I have read over and over in books and magazines and articles and studies that parents are the greatest influencers in a child’s life. Good and bad, Josh and I are shaping our sons into the men they will become. This really scares me most of the time – the responsibility of it all – but instead of hiding under the covers and leaving all the shaping for someone else to do, I am peering out of my safe cocoon of procrastination and low confidence, and I’m realizing that God made me the mother of these boys – ME! And that is one job I am so thankful for, it is the best job I could ever hope for, it is my best dream come true.
And with that job comes another dream come true – I get to be a teacher. I am slowly but surely getting more and more excited about my role in sharing faith with the boys, growing with them, learning with them, all of us becoming more of who we were meant to be with each Bible story, each conversation about God, each fun activity that teaches a truth, each task we take on to bless another.
I always feel like I am only just beginning on this journey of teaching my boys about the One who loves them more than I ever could. I think it’s because every time I learn something new about God, that one thing shows me ten more things, and I realize there will never be enough time in this life to learn all there is to learn. So I will take what I can, show the boys what I can, never stop learning, never stop growing, and look forward to the day when I will see God face to face.
Watching all the Veggie Tales videos wasn’t enough, reading all the stories in the Toddler Bible wasn’t enough, taking them to church on Sundays isn’t enough – it’s not that I’m being self-defeating – quite the opposite – what I’m realizing is that it will never be the end. I will never get to a place where I think, There, I’ve taught them all they need to know about God, the Bible, Jesus and the basics of christian living. I will never get to that place because it doesn’t exist. Neither can I sit back in my own life and think, I’ve finally arrived. I finally know all I need to know about my faith. Now I can move on to something else…
More and more I come back to a place of anticipation, of excitement, of pure joy at the thought of the very special role I have in my son’s lives to teach them about God. I feel this growing sense of euphoria because it means something wonderful for my own life – it means I must learn and grow too. Teach them what I’ve already learned – yes – but also teach them what I’m learning today, tomorrow, five years from now. My faith will increase as I strive to show them how their faith can increase. It is inevitable and it is awesome.
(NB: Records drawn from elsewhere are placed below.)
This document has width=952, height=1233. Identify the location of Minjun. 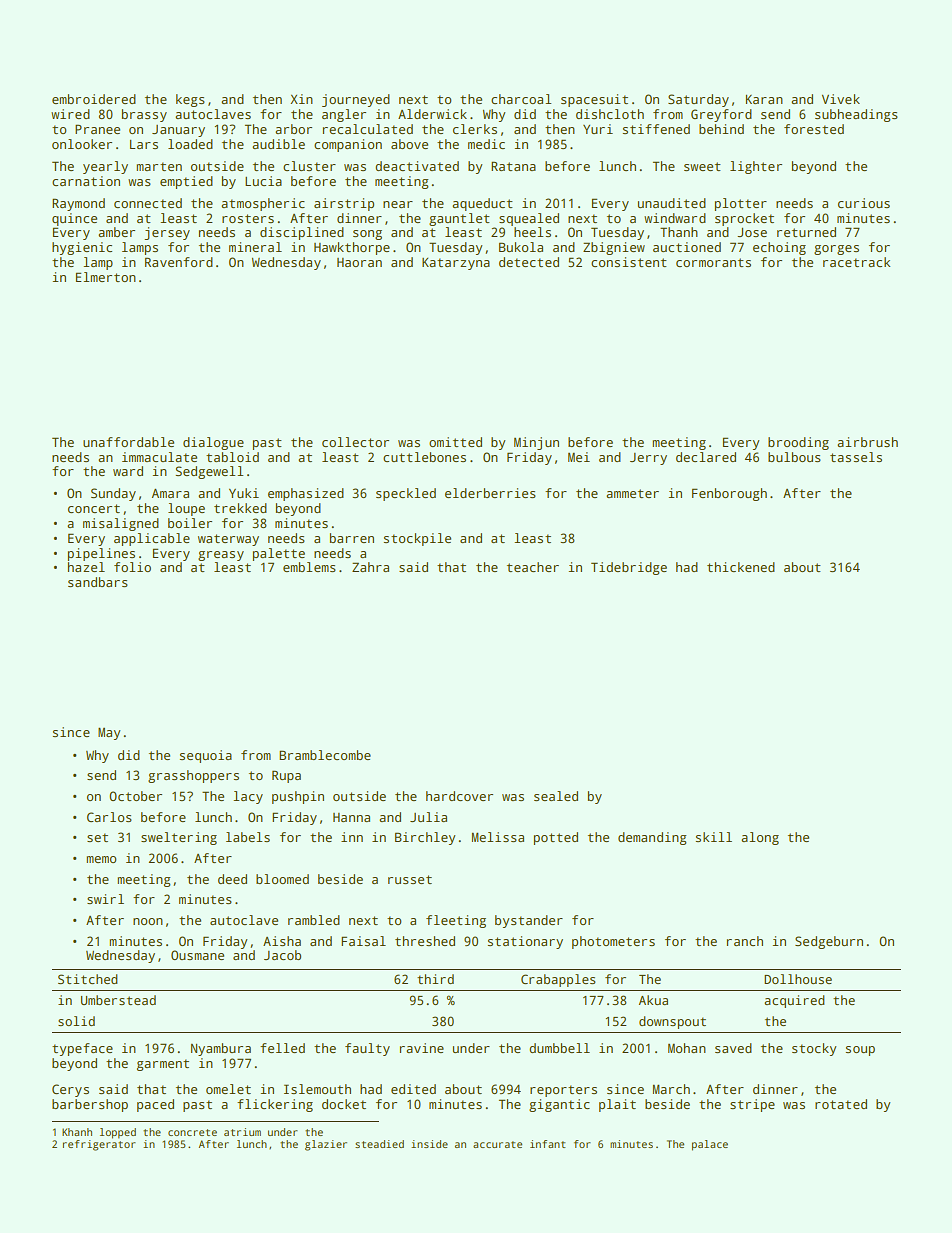
(536, 443).
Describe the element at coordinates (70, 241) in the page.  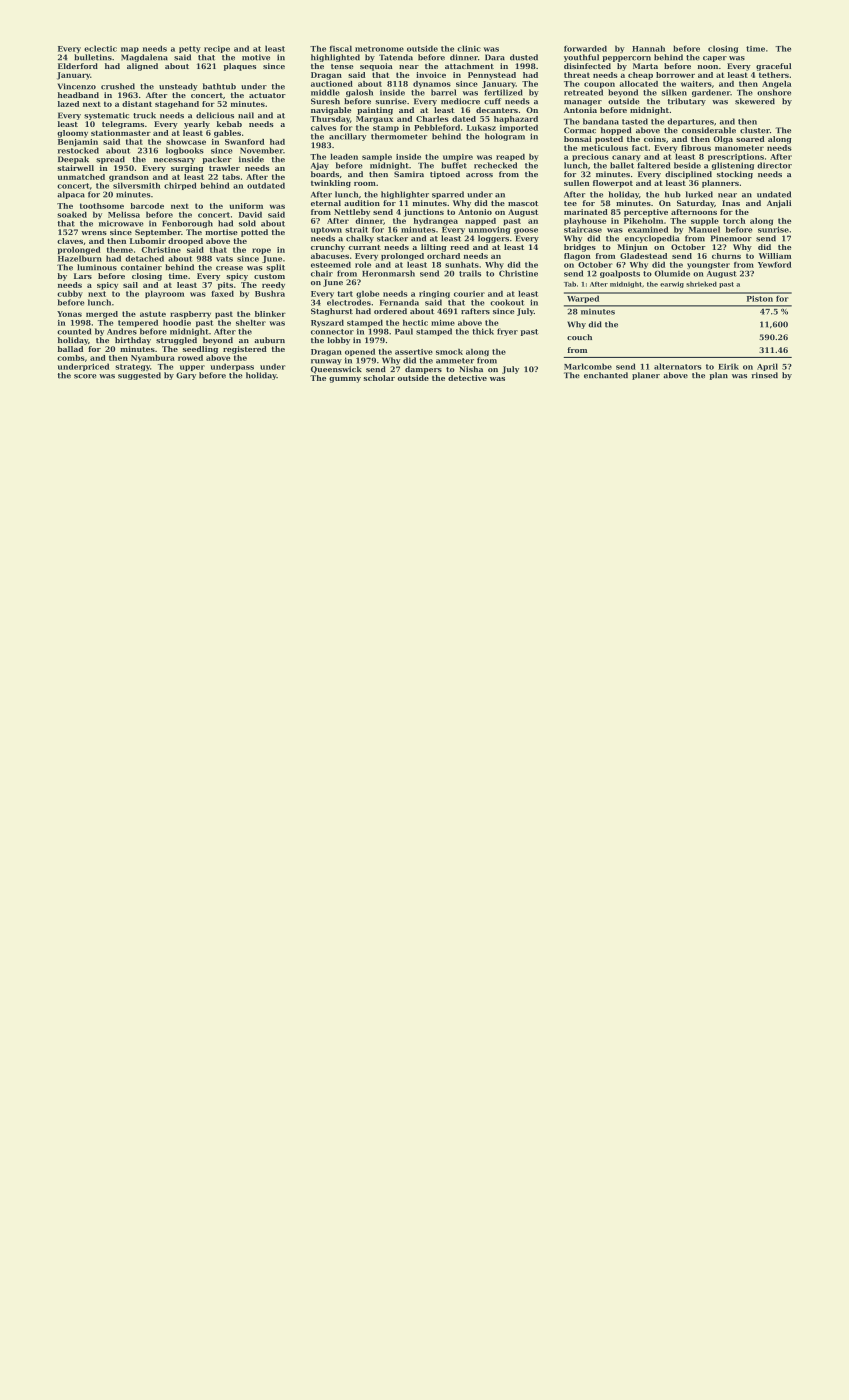
I see `claves` at that location.
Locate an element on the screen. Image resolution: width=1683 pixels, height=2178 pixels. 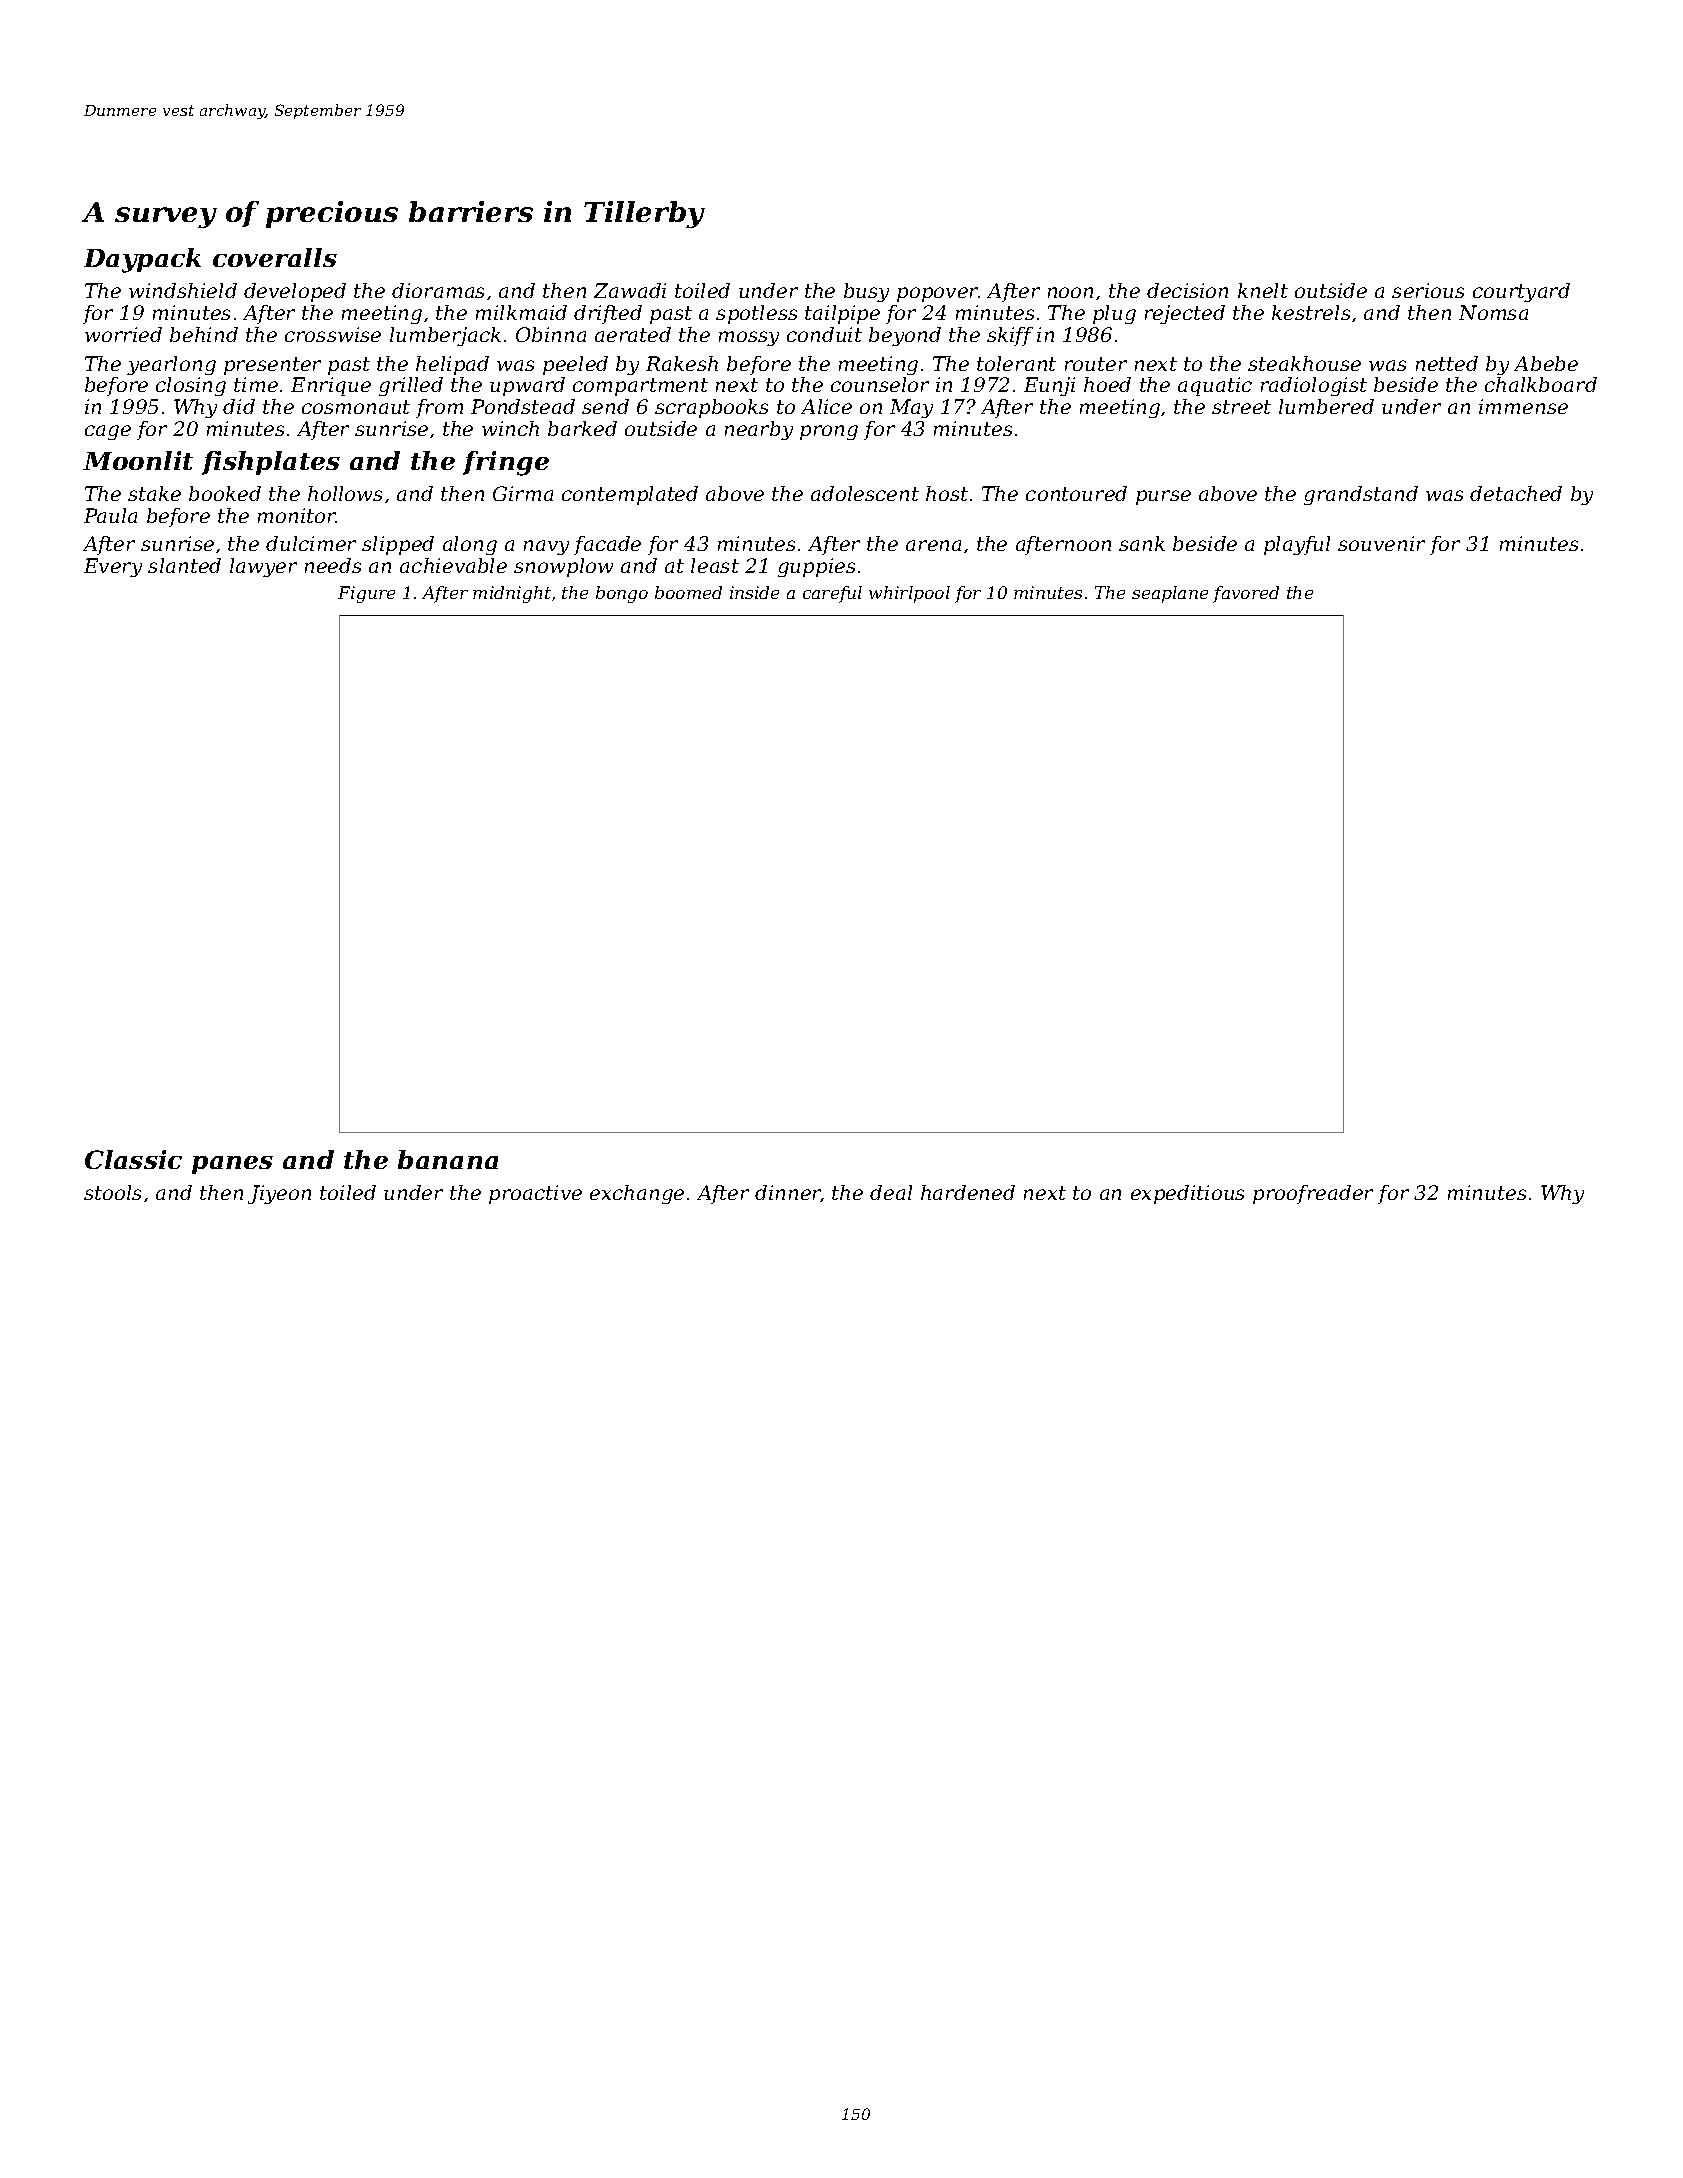
seaplane is located at coordinates (1170, 594).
So I sit and type and put all these thoughts together into one most magnificent realization – that little girl inside me is smiling so big, so bright, so full of joy. She will be a teacher, and she will teach about the best thing in life – her Saviour. And she will teach it to the students who hold the dearest place in her heart – her two sons.
Lord, please help the teacher in me to teach only what you want me to teach, when you want me to teach it. Show me how to go about this wonderfully huge and important role you’ve given me. Let my boys learn from me and grow with me as we always seek to know You more.
– I’ll give this post a home in the Faith At Home section of this blog.